Globes survey: 2.1% growth; Tel Aviv 25 above 500 in 2004

"Globes" survey of TASE traders: The shekel will depreciate to NIS 4.70/$ by year-end 2004.

Respondents in a "Globes" survey predict 2.1% growth in 2004. The survey covered over 100 Tel Aviv Stock Exchange (TASE) traders.

The respondents' consensus also predicts that Israel will have the proper inflation rate of under 2% next year. The range of predictions was 3.5% to minus 0.8%, although very few traders believe there will be a second consecutive year of deflation.

The respondents' consensus predicts that following the shekel appreciation against the dollar during 2003, the shekel will gradually depreciate against the dollar in 2004 to reach NIS 4.70/$ by year-end. Extreme scenarios predict a shekel-dollar exchange rate of NIS 5.30 be year-end 2004.

In view of the low inflation and gradual shekel depreciation, the respondents' consensus predicts that Governor of the Bank of Israel David Klein will cut the interest rate to 5% by the end of 2004. Extreme scenarios predict an interest rate of 3.8%. On the other hand, some respondents fear that Klein will be forced to raise the interest rate to as much as 7% by year-end 2004.

* _Excerpted records_:
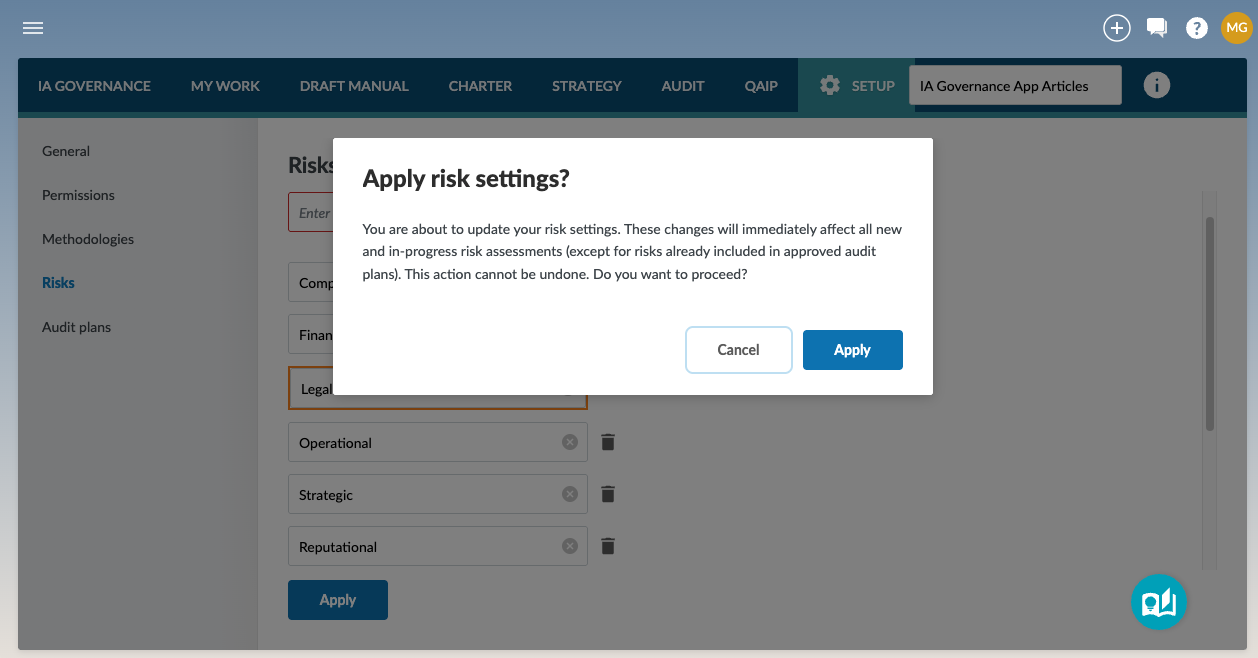Click the IA Governance App Articles search field
Viewport: 1258px width, 658px height.
coord(1015,86)
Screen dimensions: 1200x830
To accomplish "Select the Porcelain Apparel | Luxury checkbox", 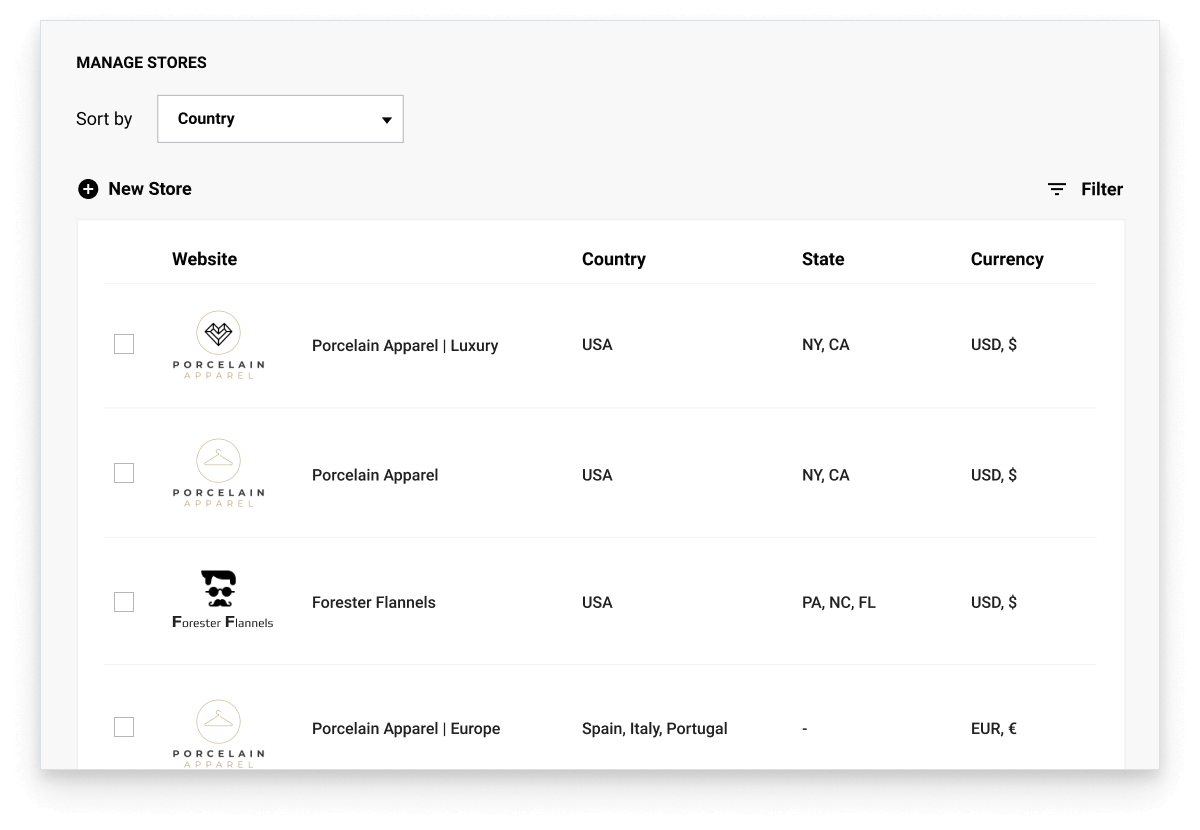I will 124,344.
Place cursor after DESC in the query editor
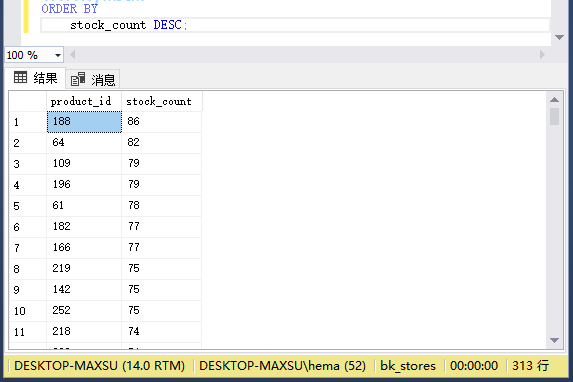This screenshot has height=382, width=573. click(x=182, y=25)
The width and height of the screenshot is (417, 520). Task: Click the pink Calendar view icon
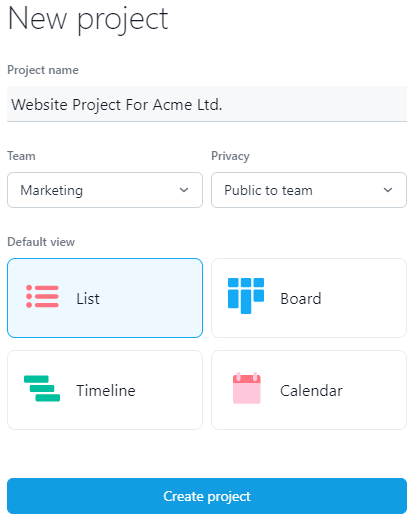pos(247,388)
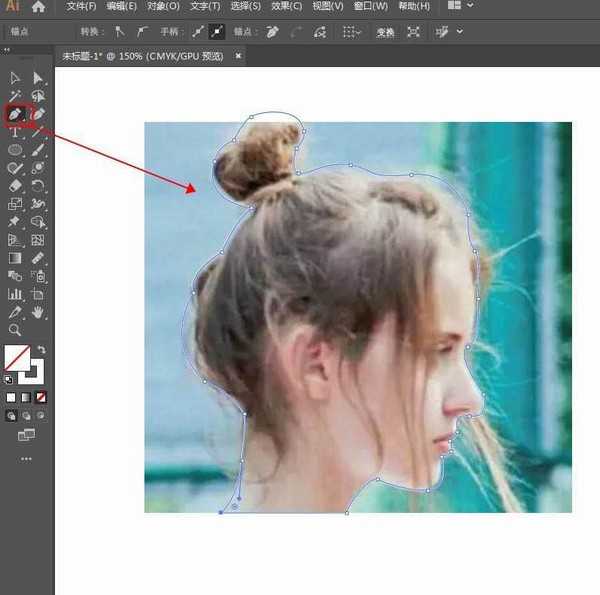Image resolution: width=600 pixels, height=595 pixels.
Task: Select the Hand tool
Action: [x=38, y=312]
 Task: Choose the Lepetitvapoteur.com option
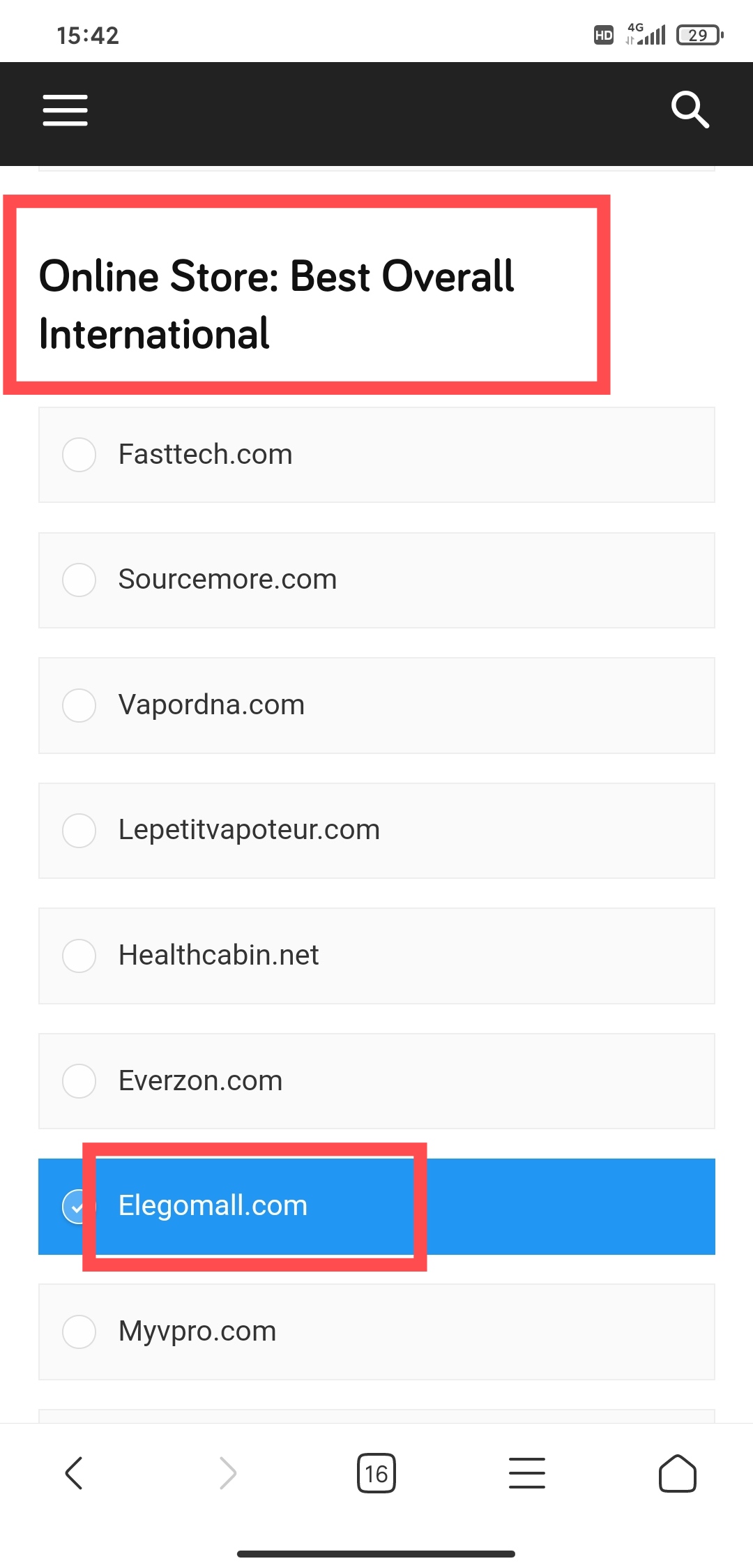tap(376, 830)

* _Challenge_: Copy the passage of the Globes survey article above word for word, from "The respondents' consensus also" to "be year-end 2004.".

* _Solution to this task_:
The respondents' consensus also predicts that Israel will have the proper inflation rate of under 2% next year. The range of predictions was 3.5% to minus 0.8%, although very few traders believe there will be a second consecutive year of deflation.

The respondents' consensus predicts that following the shekel appreciation against the dollar during 2003, the shekel will gradually depreciate against the dollar in 2004 to reach NIS 4.70/$ by year-end. Extreme scenarios predict a shekel-dollar exchange rate of NIS 5.30 be year-end 2004.